# [Your goal]
In the entries below, the word "Θερμόμετρο" appears on some lines. Copy each of those lines.

Data records:
Start of Block
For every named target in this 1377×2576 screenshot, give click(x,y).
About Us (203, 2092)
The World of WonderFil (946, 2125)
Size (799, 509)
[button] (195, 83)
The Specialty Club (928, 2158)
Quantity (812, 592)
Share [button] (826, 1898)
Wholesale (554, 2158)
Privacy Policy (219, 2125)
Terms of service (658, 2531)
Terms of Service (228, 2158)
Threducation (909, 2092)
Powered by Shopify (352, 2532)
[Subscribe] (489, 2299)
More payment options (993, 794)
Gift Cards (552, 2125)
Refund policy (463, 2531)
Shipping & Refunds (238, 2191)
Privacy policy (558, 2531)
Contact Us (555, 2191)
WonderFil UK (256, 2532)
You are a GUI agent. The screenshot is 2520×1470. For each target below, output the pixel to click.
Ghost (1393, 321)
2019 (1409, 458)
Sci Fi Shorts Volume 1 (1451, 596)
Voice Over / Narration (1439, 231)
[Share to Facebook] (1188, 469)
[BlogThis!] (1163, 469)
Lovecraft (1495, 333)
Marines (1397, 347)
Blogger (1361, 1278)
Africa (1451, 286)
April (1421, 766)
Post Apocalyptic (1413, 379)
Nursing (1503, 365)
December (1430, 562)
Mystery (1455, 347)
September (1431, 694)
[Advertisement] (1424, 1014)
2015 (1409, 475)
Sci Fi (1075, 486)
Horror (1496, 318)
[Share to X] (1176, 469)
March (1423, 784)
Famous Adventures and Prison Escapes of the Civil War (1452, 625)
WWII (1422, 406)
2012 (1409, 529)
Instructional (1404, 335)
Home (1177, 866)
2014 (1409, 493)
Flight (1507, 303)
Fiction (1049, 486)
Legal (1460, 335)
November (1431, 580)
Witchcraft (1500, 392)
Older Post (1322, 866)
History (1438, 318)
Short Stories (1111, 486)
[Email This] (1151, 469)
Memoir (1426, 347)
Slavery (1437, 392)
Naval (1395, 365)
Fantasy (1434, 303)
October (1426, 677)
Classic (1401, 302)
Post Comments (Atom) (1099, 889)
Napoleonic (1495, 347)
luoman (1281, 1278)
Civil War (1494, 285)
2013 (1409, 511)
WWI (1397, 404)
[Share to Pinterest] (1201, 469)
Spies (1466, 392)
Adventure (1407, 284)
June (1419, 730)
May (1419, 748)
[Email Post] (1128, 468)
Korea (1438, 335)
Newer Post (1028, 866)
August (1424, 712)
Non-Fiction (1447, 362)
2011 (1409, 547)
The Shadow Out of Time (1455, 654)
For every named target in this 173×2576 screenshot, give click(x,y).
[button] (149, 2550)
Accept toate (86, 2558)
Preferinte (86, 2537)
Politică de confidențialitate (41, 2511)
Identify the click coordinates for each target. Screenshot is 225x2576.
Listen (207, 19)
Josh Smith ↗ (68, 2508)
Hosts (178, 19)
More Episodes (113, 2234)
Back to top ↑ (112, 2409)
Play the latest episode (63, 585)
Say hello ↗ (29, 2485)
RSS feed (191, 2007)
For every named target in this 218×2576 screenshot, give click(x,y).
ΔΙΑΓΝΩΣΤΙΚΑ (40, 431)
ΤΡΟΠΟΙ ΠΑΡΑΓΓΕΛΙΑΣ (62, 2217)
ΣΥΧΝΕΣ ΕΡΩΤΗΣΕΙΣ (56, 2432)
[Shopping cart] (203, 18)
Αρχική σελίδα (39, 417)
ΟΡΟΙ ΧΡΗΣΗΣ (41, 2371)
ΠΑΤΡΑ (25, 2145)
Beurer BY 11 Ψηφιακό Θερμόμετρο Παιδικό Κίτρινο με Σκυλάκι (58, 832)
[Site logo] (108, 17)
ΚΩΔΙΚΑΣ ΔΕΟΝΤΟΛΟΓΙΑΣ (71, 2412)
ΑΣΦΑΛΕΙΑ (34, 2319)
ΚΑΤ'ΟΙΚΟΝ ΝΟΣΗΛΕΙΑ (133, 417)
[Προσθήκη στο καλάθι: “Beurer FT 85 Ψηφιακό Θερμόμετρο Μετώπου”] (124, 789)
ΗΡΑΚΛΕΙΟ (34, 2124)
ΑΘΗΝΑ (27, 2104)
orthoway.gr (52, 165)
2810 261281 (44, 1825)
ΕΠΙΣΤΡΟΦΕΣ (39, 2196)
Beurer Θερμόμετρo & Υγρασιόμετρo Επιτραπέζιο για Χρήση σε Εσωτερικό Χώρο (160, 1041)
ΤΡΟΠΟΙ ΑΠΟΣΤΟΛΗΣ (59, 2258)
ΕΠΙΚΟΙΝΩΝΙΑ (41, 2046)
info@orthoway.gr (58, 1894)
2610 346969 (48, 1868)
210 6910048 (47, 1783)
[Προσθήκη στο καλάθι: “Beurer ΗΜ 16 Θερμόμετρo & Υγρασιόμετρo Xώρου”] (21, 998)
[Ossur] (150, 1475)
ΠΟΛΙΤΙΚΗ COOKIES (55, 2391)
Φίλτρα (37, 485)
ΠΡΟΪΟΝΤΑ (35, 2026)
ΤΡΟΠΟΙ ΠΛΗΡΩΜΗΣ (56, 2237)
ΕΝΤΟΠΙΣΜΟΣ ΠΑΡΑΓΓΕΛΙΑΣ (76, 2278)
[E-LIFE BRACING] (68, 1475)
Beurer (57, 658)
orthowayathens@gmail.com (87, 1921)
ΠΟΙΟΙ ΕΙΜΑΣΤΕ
End of Block
# [Task output]
Beurer BY 11 Ψηφιακό Θερμόμετρο Παιδικό Κίτρινο με Σκυλάκι (58, 832)
[Προσθήκη στο καλάθι: “Beurer FT 85 Ψηφιακό Θερμόμετρο Μετώπου”] (124, 789)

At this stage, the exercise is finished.